Why Sui Looks Different from Other Blockchains
Sui’s design choices stem directly from Chalkias’ experience with real-world systems. Instead of chasing marginal speed improvements, the team focused on structural problems others ignored.
One example is onboarding. Sui allows users to log in with Google or Facebook as a protocol-level capability. “The average Instagram user cannot remember a password,” Chalkias says bluntly. If crypto wants mainstream adoption, UX has to meet users where they already are.
Another is cryptography itself. Chalkias argues that many chains lack strong internal cryptography teams, relying instead on academic research or community initiatives that move slowly. Sui, by contrast, was built by engineers who had already shipped at scale inside Facebook, Apple, and Google.
That background matters when institutions are choosing infrastructure. “If you are a government or a minister and you want to build something,” he asks, “can you go to a team that hasn’t delivered anything in the past?”
AI, Robots, and Non-Human Users
Perhaps the most forward-looking part of the conversation is Sui’s focus on non-human users.

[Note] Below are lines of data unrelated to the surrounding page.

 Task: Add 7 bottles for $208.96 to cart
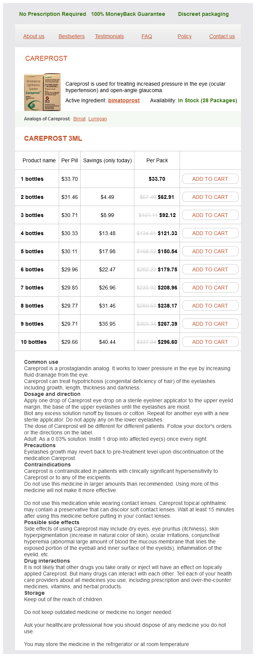click(x=210, y=288)
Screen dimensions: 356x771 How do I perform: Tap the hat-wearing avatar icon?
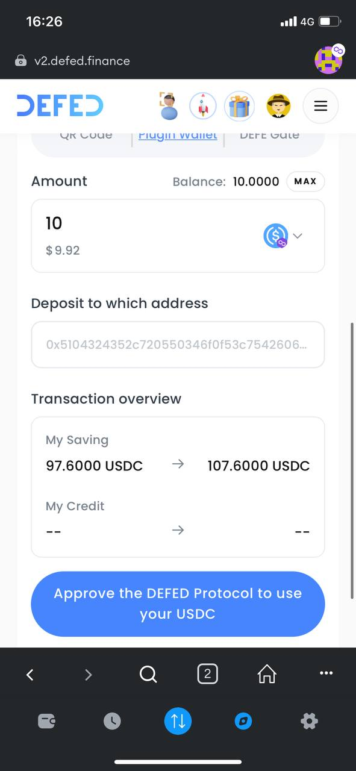coord(278,107)
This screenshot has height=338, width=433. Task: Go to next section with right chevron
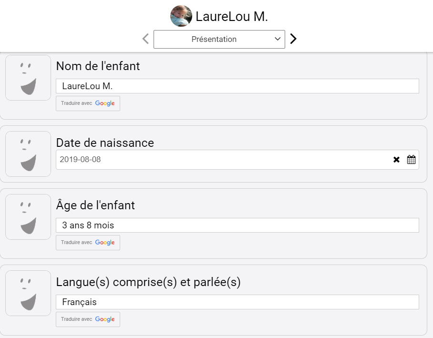coord(293,39)
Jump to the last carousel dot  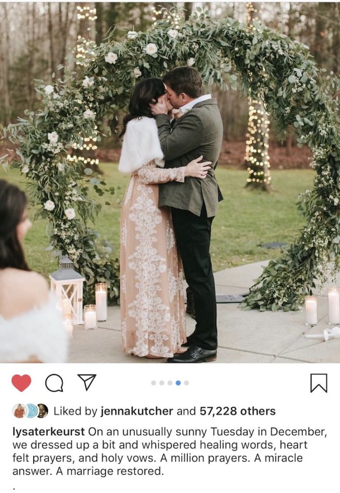(x=186, y=383)
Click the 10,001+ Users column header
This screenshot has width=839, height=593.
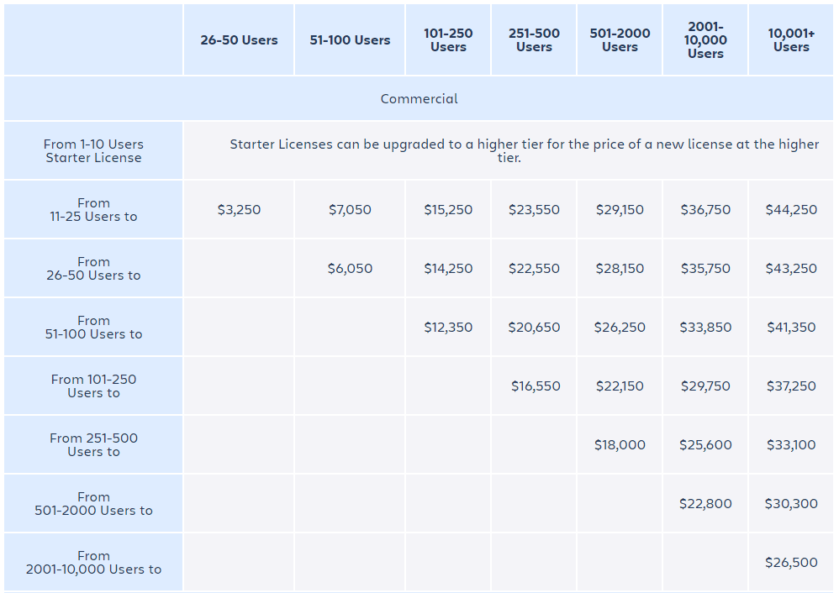[x=791, y=40]
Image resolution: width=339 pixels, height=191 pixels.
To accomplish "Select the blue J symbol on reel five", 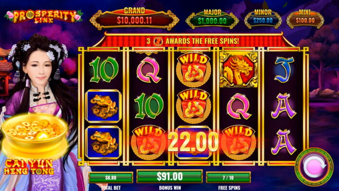I will (x=284, y=70).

AI agents and robots don’t behave like people. They generate large amounts of data, require low latency, and often need to coordinate multiple actions in a single state update. Sui’s architecture supports larger blocks, faster finality, and programmable off-chain tunnels that allow robots or agents to operate cheaply and safely.
Chalkias paints a vivid picture: real-world robots competing in controlled environments, with users trading prediction markets on the results, or autonomous machines renting themselves out through smart contracts. As fictional as it sounds, these systems are already being tested.
“Sui is better suited for complex technologies,” he explains, because it combines large data handling, encryption, identity, and storage in one unified system. Other chains, he argues, were not designed for this level of complexity.
A Strength That’s Also a Weakness
Ironically, Sui’s biggest weakness may be how much it does well.
“We have so many features,” Chalkias admits, “that it’s impossible to explain all of them in 15 minutes.” Unlike Bitcoin’s “digital gold” or Ethereum’s early DeFi narrative, Sui doesn’t fit neatly into a single category.
But that general-purpose nature is precisely why institutions are paying attention. Stock exchanges, governments, and developers are choosing Sui not because it dominates one niche, but because it sits near the top across many.
Building for the World That’s Coming
Chalkias’ motivation is deeply personal. Growing up in Greece during capital controls, he saw firsthand what happens when trust in financial systems collapses. Crypto, for him, represents resilience.
“We felt it in our blood,” he says. “We needed a change.”
That ethos runs through Sui’s design: privacy with accountability, innovation without silos, and infrastructure ready for a future shaped by AI, institutions, and machines.
While other blockchains fight today’s battles, Sui is preparing for tomorrow’s users, many of whom won’t be human at all.